● Work to be completed
When you reach the line that contains "How do I perform: Open", begin copying exactly and continue through the last line below. Do not copy pictures.

● Data in this exercise
- Opening Delimiter -

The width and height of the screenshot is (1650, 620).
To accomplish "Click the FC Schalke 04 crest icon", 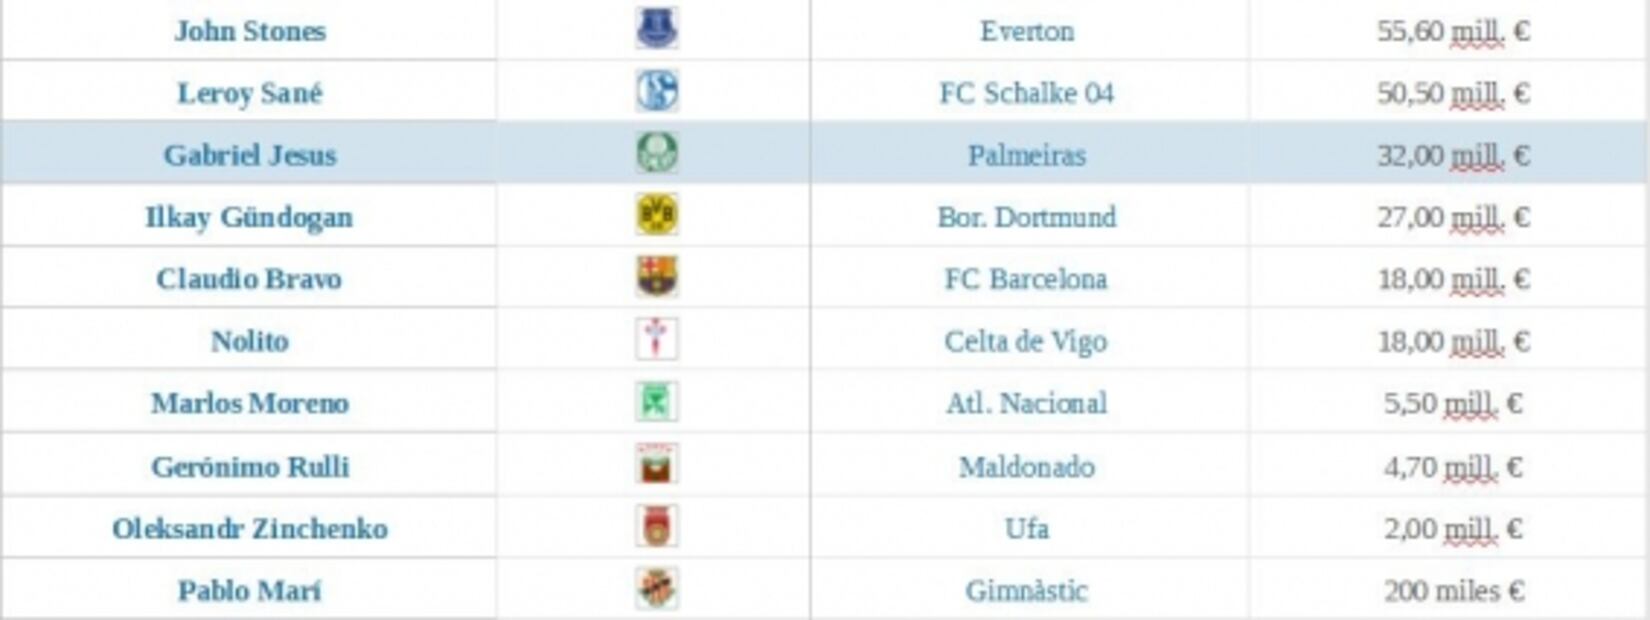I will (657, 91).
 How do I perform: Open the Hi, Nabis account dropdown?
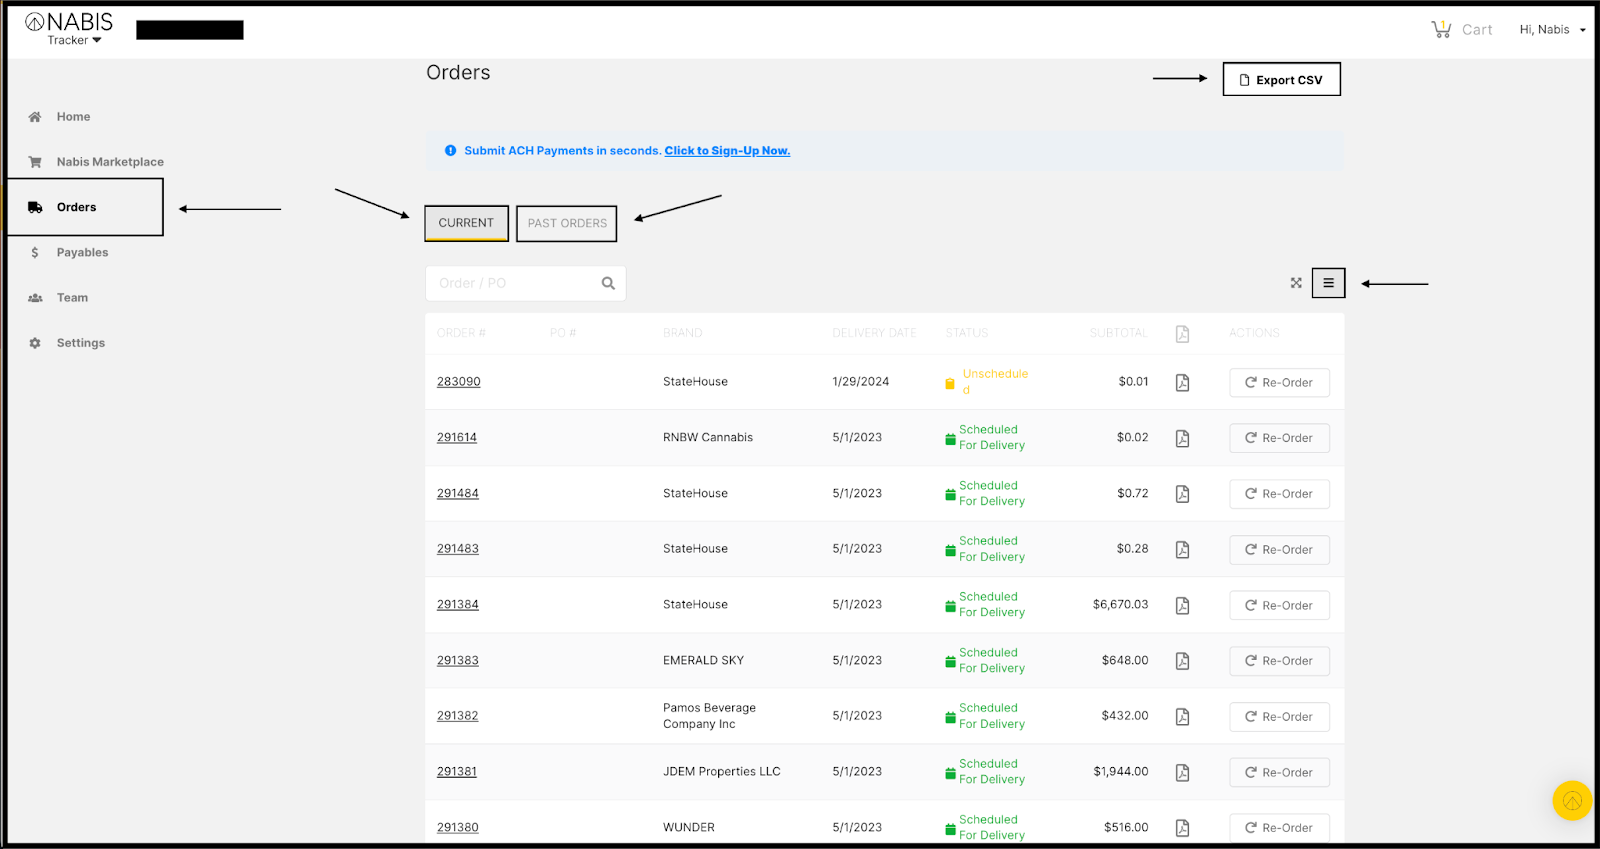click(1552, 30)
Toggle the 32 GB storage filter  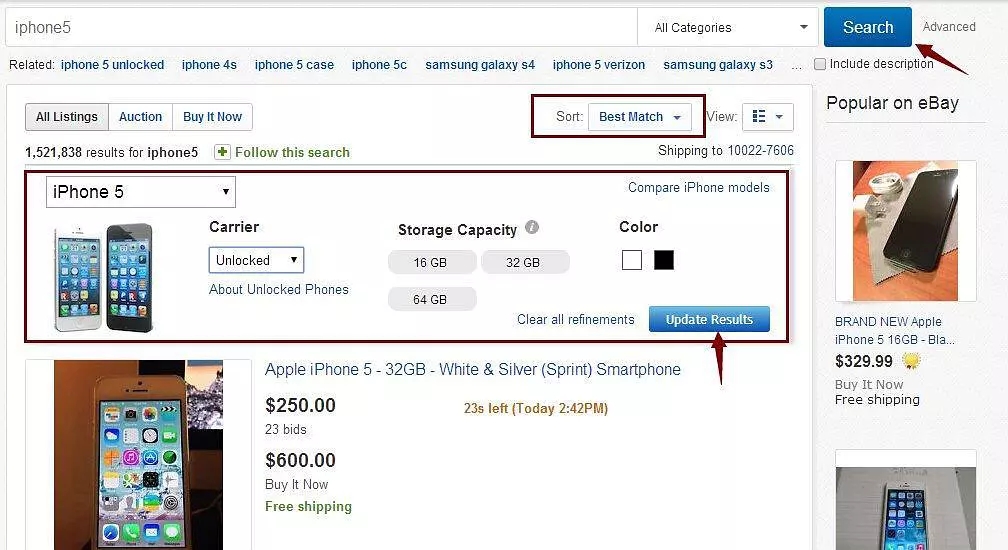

- Closing Delimiter -

● Answer to the exercise
 How do I perform: Open the Hi, Nabis account dropdown?
click(1552, 30)
Toggle the 32 GB storage filter  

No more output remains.